**TEXT SEGMENT**
start
December 17, 2019
Supreme Court
No. 2019-36-Appeal. (KD 18-58) No. 2019-38-Appeal. (KD 18-59)
Midland Funding LLC, assignee of Chase : Bank USA, N.A.
v. :
Tammy Turcotte Raposo. :
NOTICE: This opinion is subject to formal revision before publication in the Rhode Island Reporter. Readers are requested to notify the Opinion Analyst, Supreme Court of Rhode Island, 250 Benefit Street, Providence, Rhode Island 02903, at Telephone 222- 3258 of any typographical or other formal errors in order that corrections may be made before the opinion is published. Supreme Court
No. 2019-36-Appeal. (KD 18-58) No. 2019-38-Appeal. (KD 18-59)
Present: Suttell, C.J., Goldberg, Flaherty, Robinson, and Indeglia, JJ.
OPINION
Chief Justice Suttell, for the Court. The defendant, Tammy Turcotte Raposo, appeals
from the entry of two Superior Court judgments in favor of the plaintiff, Midland Funding, LLC
(Midland), in these consolidated credit-card debt collection appeals. Raposo contends on appeal
that the hearing justice erred in granting Midland’s motions for summary judgment. This case
came before the Supreme Court for oral argument pursuant to an order directing the parties to
appear and show cause why the issue raised in this appeal should not be summarily decided. After
a close review of the record and careful consideration of the parties’ arguments, we shall decide
the appeal at this time. For the reasons stated in this opinion, we affirm the judgments of the
Superior Court.
I
Facts and Procedural History
Midland filed two separate civil book-account actions in Third Division District Court
alleging that Raposo owed Midland, as the assignee of Chase Bank USA, N.A., the unpaid balance
due on two credit-card accounts. The first complaint sought to recover the sum of $2,200.82 plus
-1- costs. Raposo answered the complaint with a letter in which she “den[ied] any and all statements
set forth in [her] name” within Midland’s complaint and stated she had “no recollection or
knowledge of” the claims asserted against her. Midland filed a motion for summary judgment.
end
**PROVIDED MATERIAL**
start
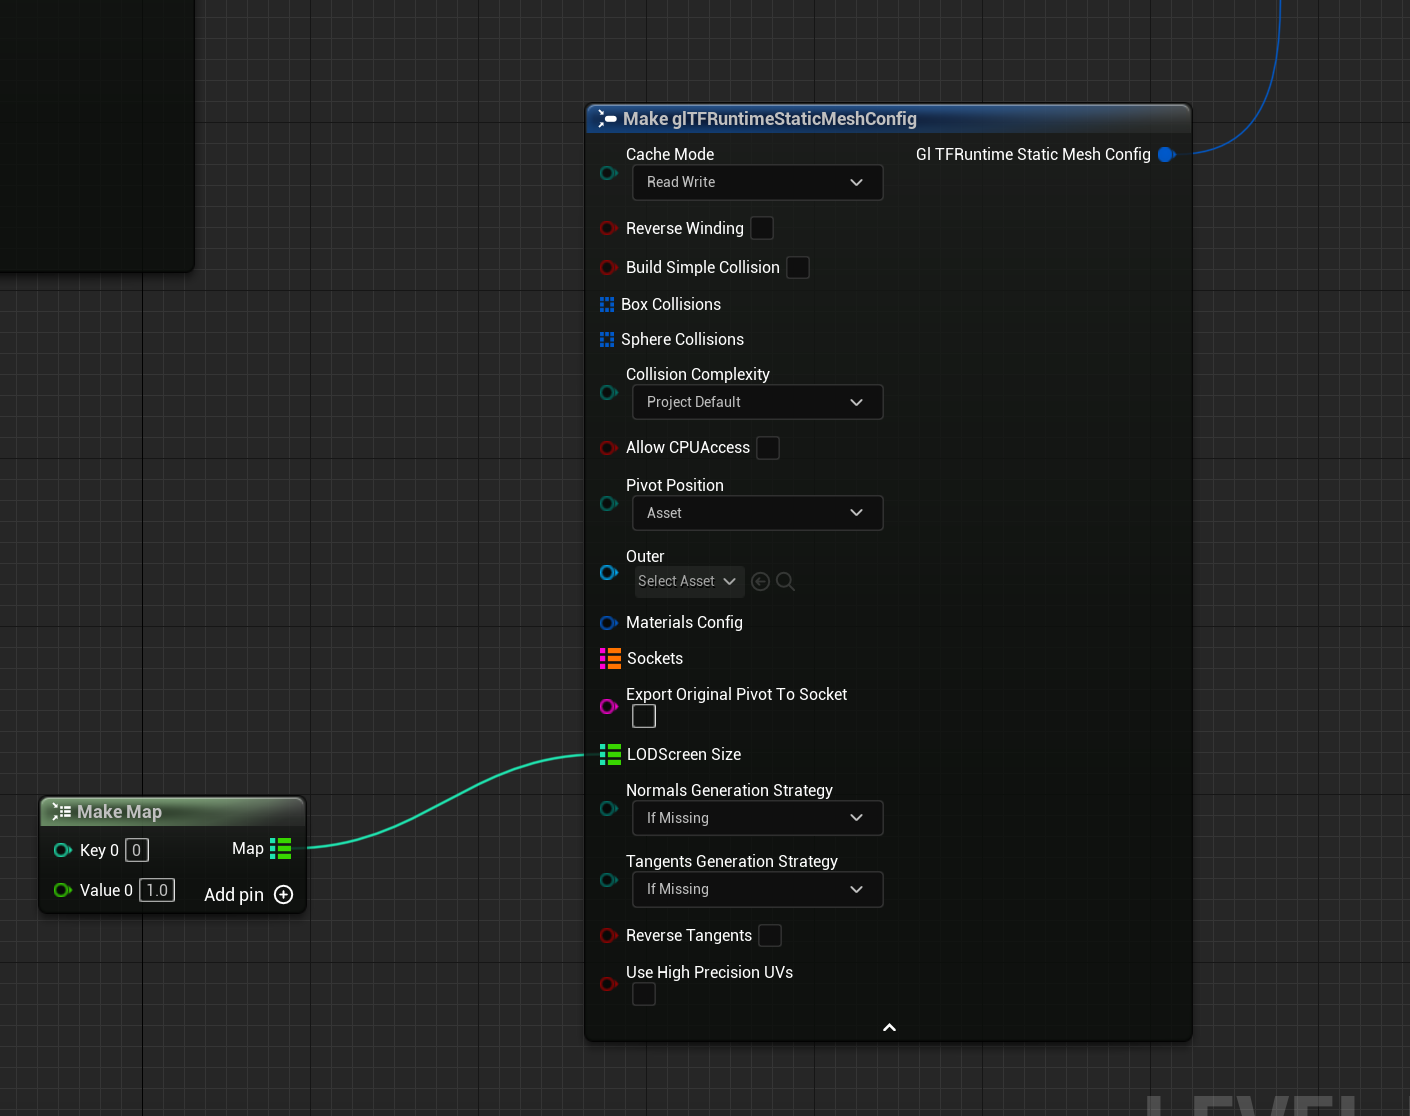The image size is (1410, 1116).
Task: Click the Make Map node header icon
Action: 60,811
end
**REQUIRED ACTIONS**
[1] In the court opinion, what amount did the first complaint seek to recover?
[2] Name every justice the court opinion lists as present.
[3] From the court opinion, print everything from "Present: Suttell, C.J., Goldberg, Flaherty, Robinson, and" down to "Superior Court.".
Answer from the court opinion alone.

**SOLUTIONS TO THE PROBLEMS**
[1] $2,200.82 plus costs.

[2] Suttell, Goldberg, Flaherty, Robinson, and Indeglia.

[3]
Present: Suttell, C.J., Goldberg, Flaherty, Robinson, and Indeglia, JJ.
OPINION
Chief Justice Suttell, for the Court. The defendant, Tammy Turcotte Raposo, appeals
from the entry of two Superior Court judgments in favor of the plaintiff, Midland Funding, LLC
(Midland), in these consolidated credit-card debt collection appeals. Raposo contends on appeal
that the hearing justice erred in granting Midland’s motions for summary judgment. This case
came before the Supreme Court for oral argument pursuant to an order directing the parties to
appear and show cause why the issue raised in this appeal should not be summarily decided. After
a close review of the record and careful consideration of the parties’ arguments, we shall decide
the appeal at this time. For the reasons stated in this opinion, we affirm the judgments of the
Superior Court.